What you will do:
Reproduce every one of the following records verbatim, line by line, with no alterations.
+--
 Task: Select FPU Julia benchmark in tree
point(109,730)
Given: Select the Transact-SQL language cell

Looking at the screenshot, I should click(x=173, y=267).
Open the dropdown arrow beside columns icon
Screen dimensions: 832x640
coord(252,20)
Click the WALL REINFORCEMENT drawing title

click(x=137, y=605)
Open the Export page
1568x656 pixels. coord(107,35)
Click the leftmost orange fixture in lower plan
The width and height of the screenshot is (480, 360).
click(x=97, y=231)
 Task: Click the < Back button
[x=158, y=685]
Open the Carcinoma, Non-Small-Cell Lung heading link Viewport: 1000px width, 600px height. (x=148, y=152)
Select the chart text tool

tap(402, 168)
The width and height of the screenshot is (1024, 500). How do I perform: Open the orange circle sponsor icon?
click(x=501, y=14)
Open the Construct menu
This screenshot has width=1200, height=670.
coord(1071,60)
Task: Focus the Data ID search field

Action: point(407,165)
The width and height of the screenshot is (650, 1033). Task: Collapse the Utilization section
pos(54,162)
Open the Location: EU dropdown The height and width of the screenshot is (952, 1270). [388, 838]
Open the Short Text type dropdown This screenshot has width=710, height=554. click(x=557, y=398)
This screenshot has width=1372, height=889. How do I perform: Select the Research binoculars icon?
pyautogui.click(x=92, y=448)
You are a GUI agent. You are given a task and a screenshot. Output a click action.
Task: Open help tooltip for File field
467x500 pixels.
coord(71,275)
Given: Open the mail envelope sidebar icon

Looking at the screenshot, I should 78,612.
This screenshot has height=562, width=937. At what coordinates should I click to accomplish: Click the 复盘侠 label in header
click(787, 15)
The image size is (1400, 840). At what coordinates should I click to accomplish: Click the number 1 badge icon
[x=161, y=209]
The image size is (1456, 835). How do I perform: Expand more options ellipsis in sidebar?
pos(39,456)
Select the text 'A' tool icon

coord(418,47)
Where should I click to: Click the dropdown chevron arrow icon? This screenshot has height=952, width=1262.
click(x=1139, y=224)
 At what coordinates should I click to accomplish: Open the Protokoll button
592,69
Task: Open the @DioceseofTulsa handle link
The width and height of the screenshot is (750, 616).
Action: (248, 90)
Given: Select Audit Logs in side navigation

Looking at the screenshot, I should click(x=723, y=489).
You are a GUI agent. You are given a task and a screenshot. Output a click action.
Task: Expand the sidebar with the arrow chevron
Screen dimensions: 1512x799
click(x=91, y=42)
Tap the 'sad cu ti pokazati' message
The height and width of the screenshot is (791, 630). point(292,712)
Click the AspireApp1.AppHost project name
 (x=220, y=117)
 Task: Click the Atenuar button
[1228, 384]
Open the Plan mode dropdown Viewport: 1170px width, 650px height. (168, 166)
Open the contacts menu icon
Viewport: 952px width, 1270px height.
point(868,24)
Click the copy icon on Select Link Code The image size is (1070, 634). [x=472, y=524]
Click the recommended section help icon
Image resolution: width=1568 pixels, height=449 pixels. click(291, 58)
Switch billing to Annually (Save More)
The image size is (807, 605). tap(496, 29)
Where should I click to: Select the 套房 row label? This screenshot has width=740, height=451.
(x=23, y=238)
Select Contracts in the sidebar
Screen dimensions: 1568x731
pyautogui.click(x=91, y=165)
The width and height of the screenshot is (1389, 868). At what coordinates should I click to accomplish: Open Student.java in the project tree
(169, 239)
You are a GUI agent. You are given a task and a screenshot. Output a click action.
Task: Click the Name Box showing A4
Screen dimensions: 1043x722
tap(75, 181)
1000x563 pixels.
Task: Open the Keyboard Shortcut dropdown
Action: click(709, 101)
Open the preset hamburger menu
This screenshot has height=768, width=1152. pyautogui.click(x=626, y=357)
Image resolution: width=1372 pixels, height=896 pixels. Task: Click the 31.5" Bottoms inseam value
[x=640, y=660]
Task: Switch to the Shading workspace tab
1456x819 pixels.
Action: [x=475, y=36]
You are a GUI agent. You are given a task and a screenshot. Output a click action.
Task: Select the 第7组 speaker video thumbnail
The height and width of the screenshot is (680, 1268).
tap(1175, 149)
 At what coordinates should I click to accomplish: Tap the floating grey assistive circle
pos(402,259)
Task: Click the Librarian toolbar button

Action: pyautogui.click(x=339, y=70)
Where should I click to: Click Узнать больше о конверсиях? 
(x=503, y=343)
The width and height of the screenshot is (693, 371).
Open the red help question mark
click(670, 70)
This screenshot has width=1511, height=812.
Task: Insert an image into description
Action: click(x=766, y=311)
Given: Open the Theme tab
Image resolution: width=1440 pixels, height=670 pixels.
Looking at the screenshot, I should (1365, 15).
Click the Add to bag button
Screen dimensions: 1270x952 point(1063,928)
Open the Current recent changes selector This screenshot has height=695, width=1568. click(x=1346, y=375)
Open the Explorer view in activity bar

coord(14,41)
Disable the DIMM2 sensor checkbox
+--
Written solution:
 Task: Select FPU Julia benchmark in tree
point(109,730)
Given: Select the Transact-SQL language cell

Looking at the screenshot, I should click(x=173, y=267).
Open the dropdown arrow beside columns icon
Screen dimensions: 832x640
coord(252,20)
Click the WALL REINFORCEMENT drawing title

click(x=137, y=605)
Open the Export page
1568x656 pixels. coord(107,35)
Click the leftmost orange fixture in lower plan
The width and height of the screenshot is (480, 360).
click(x=97, y=231)
 Task: Click the < Back button
[x=158, y=685]
Open the Carcinoma, Non-Small-Cell Lung heading link Viewport: 1000px width, 600px height. (x=148, y=152)
Select the chart text tool

tap(402, 168)
The width and height of the screenshot is (1024, 500). How do I perform: Open the orange circle sponsor icon?
click(x=501, y=14)
Open the Construct menu
This screenshot has width=1200, height=670.
coord(1071,60)
Task: Focus the Data ID search field

Action: point(407,165)
The width and height of the screenshot is (650, 1033). Task: Collapse the Utilization section
pos(54,162)
Open the Location: EU dropdown The height and width of the screenshot is (952, 1270). [388, 838]
Open the Short Text type dropdown This screenshot has width=710, height=554. click(x=557, y=398)
This screenshot has width=1372, height=889. How do I perform: Select the Research binoculars icon?
pyautogui.click(x=92, y=448)
You are a GUI agent. You are given a task and a screenshot. Output a click action.
Task: Open help tooltip for File field
467x500 pixels.
coord(71,275)
Given: Open the mail envelope sidebar icon

Looking at the screenshot, I should 78,612.
This screenshot has height=562, width=937. At what coordinates should I click to accomplish: Click the 复盘侠 label in header
click(787, 15)
The image size is (1400, 840). At what coordinates should I click to accomplish: Click the number 1 badge icon
[x=161, y=209]
The image size is (1456, 835). How do I perform: Expand more options ellipsis in sidebar?
pos(39,456)
Select the text 'A' tool icon

coord(418,47)
Where should I click to: Click the dropdown chevron arrow icon? This screenshot has height=952, width=1262.
click(x=1139, y=224)
 At what coordinates should I click to accomplish: Open the Protokoll button
592,69
Task: Open the @DioceseofTulsa handle link
The width and height of the screenshot is (750, 616).
Action: (248, 90)
Given: Select Audit Logs in side navigation

Looking at the screenshot, I should click(x=723, y=489).
You are a GUI agent. You are given a task and a screenshot. Output a click action.
Task: Expand the sidebar with the arrow chevron
Screen dimensions: 1512x799
click(x=91, y=42)
Tap the 'sad cu ti pokazati' message
The height and width of the screenshot is (791, 630). point(292,712)
Click the AspireApp1.AppHost project name
 (x=220, y=117)
 Task: Click the Atenuar button
[1228, 384]
Open the Plan mode dropdown Viewport: 1170px width, 650px height. (168, 166)
Open the contacts menu icon
Viewport: 952px width, 1270px height.
point(868,24)
Click the copy icon on Select Link Code The image size is (1070, 634). [x=472, y=524]
Click the recommended section help icon
Image resolution: width=1568 pixels, height=449 pixels. click(291, 58)
Switch billing to Annually (Save More)
The image size is (807, 605). tap(496, 29)
Where should I click to: Select the 套房 row label? This screenshot has width=740, height=451.
(x=23, y=238)
Select Contracts in the sidebar
Screen dimensions: 1568x731
pyautogui.click(x=91, y=165)
The width and height of the screenshot is (1389, 868). At what coordinates should I click to accomplish: Open Student.java in the project tree
(169, 239)
You are a GUI agent. You are given a task and a screenshot. Output a click action.
Task: Click the Name Box showing A4
Screen dimensions: 1043x722
tap(75, 181)
1000x563 pixels.
Task: Open the Keyboard Shortcut dropdown
Action: click(709, 101)
Open the preset hamburger menu
This screenshot has height=768, width=1152. pyautogui.click(x=626, y=357)
Image resolution: width=1372 pixels, height=896 pixels. Task: Click the 31.5" Bottoms inseam value
[x=640, y=660]
Task: Switch to the Shading workspace tab
1456x819 pixels.
Action: [x=475, y=36]
You are a GUI agent. You are given a task and a screenshot. Output a click action.
Task: Select the 第7组 speaker video thumbnail
The height and width of the screenshot is (680, 1268).
tap(1175, 149)
 At what coordinates should I click to accomplish: Tap the floating grey assistive circle
pos(402,259)
Task: Click the Librarian toolbar button

Action: pyautogui.click(x=339, y=70)
Where should I click to: Click Узнать больше о конверсиях? 
(x=503, y=343)
The width and height of the screenshot is (693, 371).
Open the red help question mark
click(670, 70)
This screenshot has width=1511, height=812.
Task: Insert an image into description
Action: click(x=766, y=311)
Given: Open the Theme tab
Image resolution: width=1440 pixels, height=670 pixels.
Looking at the screenshot, I should (1365, 15).
Click the Add to bag button
Screen dimensions: 1270x952 point(1063,928)
Open the Current recent changes selector This screenshot has height=695, width=1568. click(x=1346, y=375)
Open the Explorer view in activity bar

coord(14,41)
Disable the DIMM2 sensor checkbox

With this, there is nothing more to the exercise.